Based on actual events as told to writer Kefi Chadwick, this play is really one that is going to catch your attention. It tells the story of the activist movement leading up to the Ratcliffe on Soar power station incident. The activists become suspicious that the police always seem to be present on many of the previous protests, leading them to come to the conclusion that there must be a spy within their group.
That's just the tip of the iceberg though as this is the story of the undercover police who aim to befriend, marry and even father children with the targeted women, just so that they can infiltrate the group to find out where the protests will happen and close them down. Some of these relationships lasting for decades, and all the while leading double lives. The undercover police have families of their own, who also have no idea of their husband's and father's jobs, knowing the bare minimum of what they do. Often these men are away from their real families for months on end deceiving both "families".
What this story also highlights though is the other side of the coin; from the undercover police's point of view. these men are, while being shown as the baddies, they are also the victims of the job they do and their hierarchy, often losing everything by putting their lives on the line for money and the promise of power.
It's a powerful and hypnotizing story which is still being looked into as we speak.

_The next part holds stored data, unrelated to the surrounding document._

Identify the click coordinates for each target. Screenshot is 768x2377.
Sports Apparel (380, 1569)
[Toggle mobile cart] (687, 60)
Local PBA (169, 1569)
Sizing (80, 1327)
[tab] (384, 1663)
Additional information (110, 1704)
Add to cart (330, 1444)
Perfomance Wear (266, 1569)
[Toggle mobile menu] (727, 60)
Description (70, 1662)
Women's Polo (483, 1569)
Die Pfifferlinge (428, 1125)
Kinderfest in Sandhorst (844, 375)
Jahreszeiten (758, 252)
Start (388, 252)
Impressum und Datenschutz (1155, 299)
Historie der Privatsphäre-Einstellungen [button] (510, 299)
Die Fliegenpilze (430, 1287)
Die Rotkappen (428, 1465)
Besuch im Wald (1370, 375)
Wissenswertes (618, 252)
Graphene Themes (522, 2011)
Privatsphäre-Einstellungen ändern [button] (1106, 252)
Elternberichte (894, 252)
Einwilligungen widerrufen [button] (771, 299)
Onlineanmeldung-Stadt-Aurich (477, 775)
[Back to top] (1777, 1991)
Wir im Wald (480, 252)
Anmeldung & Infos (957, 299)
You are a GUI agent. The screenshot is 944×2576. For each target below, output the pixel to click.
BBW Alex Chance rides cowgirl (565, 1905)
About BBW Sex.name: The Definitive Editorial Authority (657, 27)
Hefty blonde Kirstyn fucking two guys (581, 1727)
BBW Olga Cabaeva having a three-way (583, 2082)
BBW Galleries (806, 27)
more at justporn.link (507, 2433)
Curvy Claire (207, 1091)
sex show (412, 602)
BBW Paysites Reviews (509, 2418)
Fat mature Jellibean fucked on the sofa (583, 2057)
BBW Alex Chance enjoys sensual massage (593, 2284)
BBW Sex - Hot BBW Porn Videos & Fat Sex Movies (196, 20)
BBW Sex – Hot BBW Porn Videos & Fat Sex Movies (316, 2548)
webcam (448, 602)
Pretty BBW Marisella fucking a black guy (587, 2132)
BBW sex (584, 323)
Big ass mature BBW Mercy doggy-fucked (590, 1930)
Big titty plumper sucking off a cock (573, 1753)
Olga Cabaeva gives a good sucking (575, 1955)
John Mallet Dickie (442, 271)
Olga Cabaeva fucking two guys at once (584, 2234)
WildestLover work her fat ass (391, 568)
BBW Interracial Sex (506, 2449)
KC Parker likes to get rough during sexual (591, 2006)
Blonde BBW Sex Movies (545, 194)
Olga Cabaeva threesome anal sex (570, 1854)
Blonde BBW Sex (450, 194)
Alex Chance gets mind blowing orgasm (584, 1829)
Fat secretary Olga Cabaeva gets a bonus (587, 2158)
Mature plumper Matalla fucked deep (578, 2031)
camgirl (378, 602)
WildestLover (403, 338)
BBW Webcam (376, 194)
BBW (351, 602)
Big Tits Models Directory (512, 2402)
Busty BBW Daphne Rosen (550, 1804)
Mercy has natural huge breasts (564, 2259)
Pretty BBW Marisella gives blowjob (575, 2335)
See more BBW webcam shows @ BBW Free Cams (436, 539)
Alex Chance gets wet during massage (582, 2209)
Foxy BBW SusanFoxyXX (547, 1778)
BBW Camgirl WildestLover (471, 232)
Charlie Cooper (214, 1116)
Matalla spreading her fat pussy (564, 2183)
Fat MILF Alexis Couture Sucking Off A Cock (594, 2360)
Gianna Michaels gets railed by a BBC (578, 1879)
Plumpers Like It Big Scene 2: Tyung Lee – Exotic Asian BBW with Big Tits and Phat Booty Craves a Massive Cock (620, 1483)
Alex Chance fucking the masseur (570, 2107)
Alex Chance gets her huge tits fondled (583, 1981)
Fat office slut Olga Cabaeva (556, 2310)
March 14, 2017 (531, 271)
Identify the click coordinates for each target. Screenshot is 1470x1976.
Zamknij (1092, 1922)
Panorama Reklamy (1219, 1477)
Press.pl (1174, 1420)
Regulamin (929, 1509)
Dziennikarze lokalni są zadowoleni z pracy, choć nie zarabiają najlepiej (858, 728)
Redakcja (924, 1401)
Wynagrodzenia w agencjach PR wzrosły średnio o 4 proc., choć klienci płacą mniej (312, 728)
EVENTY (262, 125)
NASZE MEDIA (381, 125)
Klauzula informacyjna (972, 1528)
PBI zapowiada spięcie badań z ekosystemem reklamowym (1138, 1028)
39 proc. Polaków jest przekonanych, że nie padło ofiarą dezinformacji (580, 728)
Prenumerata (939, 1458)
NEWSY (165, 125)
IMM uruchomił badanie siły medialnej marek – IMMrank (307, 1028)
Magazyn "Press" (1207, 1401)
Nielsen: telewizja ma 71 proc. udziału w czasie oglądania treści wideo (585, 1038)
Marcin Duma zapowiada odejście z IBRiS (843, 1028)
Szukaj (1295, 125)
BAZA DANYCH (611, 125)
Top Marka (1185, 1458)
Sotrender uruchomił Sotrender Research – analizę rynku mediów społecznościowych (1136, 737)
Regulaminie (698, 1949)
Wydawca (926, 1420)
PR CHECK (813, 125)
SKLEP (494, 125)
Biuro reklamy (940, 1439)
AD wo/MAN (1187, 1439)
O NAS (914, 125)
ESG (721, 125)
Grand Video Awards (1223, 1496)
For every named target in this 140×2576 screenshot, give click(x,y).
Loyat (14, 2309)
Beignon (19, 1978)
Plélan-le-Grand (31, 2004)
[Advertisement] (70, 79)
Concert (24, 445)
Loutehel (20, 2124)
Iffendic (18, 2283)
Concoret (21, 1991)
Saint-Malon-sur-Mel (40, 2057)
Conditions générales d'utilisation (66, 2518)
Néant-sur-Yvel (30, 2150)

The cast were amazing,and delivered a truly memorable and believable performance. One I shall not forget for a very long time. The two main characters, Mel (Kate Sissons) and Dave (Samuel Oatley) were mesmerising. Two scenes , for me which really stood out, and for two different reasons , were the one at the start with the "Abba" tribute. This is when the two mains and the two friends, Karen (Lily Lowe-Myers), and Gav (Nicholas Karimi) come together at the start and present a lovely comedic karaoke scene featuring the song "Take A Chance On Me".
The second couldn't have been more different. When Mel and Dave come back from their holiday, Mel discovers that Dave may not be quite the man she thought he was. You could almost hear an audible intake of breath from the audience. Dave managed to talk his way out of the discovery but the seeds were set.
The women on the interim of this main story are played by Louise May-Newberry and Beatrice Comins.
The set design, by Sara Perks, was modern and visually exciting, combining five different areas and locations in one open area. I loved the impact of the lighting designer (Chris Davey) as fades and sudden blackouts heightened the suspense. Giles Croft proves yet again what a brilliant director he is, keeping the action tight and direct. There's not one second where there's nothing on that stage to keep your mind occupied and active.
Proving that the romantic idea of a spy isn't the 007 type, this play shows that you can't always be sure of the man, or woman, by your side, and if they have a job that takes them away from the home for lengthy periods, are you confident that that person is who you think they are? It's also good that it also shows the effect this sort of thing has on the infiltrator as well as the infiltrated.
"Any Means Necessary" is on at the Nottingham Playhouse until Saturday 20 February 2016.